A JUICE utilizará uma série de passagens pela Terra, pelo sistema Terra-Lua e por Vénus para definir a rota para o seu encontro em julho de 2031 com o sistema joviano.

Órbita no fio da navalha

A parte mais desafiante para a equipa de controlo de voo da ESA acontece quando a JUICE chegar finalmente a Júpiter, em 2031, e durante a sua viagem pelo sistema de Júpiter.

A desafiante trajetória da JUICE envolve múltiplas assistências gravitacionais a caminho de Júpiter – incluindo o primeiro “flyby” Lua-Terra de sempre – e, uma vez lá, um impressionante número de 35 “flybys” pelas suas luas galileanas Europa, Ganimedes e Calisto.

O foco final será Ganimedes, tornando a JUICE a primeira nave espacial a orbitar uma lua que não a nossa.

A manobra mais importante que as equipas de controlo da missão da ESA na Alemanha irão supervisionar será a desaceleração da JUICE em cerca de 1 km/s, apenas 13 horas após uma assistência gravitacional por Ganimedes, e a “saída” para entrar no sistema de Júpiter, colocando a nave espacial em órbita à volta do gigante gasoso.

Entrar em órbita de outro corpo celeste é difícil. Uma nave espacial tem de se aproximar com a velocidade perfeita, a partir de um ângulo preciso, e depois executar uma grande e vital manobra no momento certo, numa direção específica e com a dimensão correta.
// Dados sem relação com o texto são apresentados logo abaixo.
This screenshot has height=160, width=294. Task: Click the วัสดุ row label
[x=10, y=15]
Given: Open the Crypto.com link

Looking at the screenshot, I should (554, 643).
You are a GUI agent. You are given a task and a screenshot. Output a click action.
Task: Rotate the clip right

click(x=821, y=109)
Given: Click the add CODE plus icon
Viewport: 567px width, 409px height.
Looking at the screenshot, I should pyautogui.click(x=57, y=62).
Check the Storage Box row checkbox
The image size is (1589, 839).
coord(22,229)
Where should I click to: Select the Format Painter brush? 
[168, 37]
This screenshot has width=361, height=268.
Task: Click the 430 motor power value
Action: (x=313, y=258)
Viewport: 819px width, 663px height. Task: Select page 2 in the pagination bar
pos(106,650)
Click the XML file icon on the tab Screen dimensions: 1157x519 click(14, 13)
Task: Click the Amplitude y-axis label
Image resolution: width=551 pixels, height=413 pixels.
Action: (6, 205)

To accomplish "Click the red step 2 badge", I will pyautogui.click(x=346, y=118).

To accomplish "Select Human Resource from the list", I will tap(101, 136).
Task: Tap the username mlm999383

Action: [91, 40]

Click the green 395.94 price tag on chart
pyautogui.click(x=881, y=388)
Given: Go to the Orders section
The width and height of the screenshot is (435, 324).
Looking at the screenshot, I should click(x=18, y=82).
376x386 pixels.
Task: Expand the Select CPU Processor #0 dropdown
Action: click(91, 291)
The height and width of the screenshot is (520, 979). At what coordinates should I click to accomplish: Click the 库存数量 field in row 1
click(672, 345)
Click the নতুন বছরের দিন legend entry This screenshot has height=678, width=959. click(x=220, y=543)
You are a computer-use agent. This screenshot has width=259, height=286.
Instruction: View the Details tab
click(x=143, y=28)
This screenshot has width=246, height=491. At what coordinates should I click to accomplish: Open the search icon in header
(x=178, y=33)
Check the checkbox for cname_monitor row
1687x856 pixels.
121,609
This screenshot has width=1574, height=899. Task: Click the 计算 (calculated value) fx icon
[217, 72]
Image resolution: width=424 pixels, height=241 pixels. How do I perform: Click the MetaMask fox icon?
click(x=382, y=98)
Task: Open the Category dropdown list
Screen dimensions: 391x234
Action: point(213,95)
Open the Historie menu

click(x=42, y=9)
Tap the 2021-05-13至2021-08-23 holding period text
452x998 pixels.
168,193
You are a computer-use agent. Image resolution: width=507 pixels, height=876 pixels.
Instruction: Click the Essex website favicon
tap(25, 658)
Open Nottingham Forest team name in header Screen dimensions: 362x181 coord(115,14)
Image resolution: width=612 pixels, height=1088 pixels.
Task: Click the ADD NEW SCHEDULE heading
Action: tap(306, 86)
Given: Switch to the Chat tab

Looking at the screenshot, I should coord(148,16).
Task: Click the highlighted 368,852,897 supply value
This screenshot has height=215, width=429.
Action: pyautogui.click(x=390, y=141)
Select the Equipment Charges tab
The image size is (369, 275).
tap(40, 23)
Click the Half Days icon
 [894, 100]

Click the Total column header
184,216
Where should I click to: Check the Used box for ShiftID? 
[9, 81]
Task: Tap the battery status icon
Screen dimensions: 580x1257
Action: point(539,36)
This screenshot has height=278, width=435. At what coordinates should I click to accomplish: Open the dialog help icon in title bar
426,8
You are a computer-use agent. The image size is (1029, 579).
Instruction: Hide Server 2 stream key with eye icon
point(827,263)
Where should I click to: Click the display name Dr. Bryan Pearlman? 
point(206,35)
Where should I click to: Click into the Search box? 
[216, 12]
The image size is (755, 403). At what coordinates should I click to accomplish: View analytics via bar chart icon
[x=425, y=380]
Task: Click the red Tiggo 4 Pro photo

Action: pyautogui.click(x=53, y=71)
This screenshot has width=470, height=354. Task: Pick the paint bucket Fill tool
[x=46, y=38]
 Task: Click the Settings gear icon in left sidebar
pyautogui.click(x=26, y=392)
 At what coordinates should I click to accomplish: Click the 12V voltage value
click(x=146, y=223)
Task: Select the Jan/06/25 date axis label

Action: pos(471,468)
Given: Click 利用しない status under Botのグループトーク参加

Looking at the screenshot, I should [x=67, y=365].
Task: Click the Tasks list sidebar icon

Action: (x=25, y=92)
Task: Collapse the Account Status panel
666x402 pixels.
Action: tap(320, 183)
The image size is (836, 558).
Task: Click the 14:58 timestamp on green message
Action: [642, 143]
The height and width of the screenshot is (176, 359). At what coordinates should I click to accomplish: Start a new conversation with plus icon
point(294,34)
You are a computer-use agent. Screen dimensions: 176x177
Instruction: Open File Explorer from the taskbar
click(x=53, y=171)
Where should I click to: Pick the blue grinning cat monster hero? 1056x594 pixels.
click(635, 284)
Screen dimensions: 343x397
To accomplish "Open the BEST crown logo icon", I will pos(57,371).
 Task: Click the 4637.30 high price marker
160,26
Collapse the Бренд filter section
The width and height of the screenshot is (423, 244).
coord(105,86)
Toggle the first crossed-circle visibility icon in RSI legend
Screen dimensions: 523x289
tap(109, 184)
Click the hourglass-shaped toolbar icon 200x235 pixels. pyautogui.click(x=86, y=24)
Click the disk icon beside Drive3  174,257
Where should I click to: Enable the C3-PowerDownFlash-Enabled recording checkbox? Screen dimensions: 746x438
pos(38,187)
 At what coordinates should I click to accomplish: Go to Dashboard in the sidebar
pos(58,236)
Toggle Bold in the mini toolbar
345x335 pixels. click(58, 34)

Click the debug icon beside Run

Se nos aproximarmos demasiado depressa ou devagar, demasiado raso ou íngreme, ou se manobrarmos no momento errado, com a quantidade ou a direção erradas, perdemo-nos no espaço. Ou ficamos suficientemente longe da trajetória para que seja necessário muito – talvez demasiado – combustível para corrigir o seu caminho.

A JUICE vai aproximar-se das luas de Júpiter, trocando com elas a energia que conservaram durante milhares de milhões de anos, para obter uma visão destes ambientes como nunca antes.

Poderá haver vida sob os oceanos gelados de Ganimedes, Calisto ou Europa? O que podemos aprender sobre a formação de planetas e luas em todo o Universo? Através da maravilha da dinâmica de voo, trocando energia com o Universo, descobriremos em breve.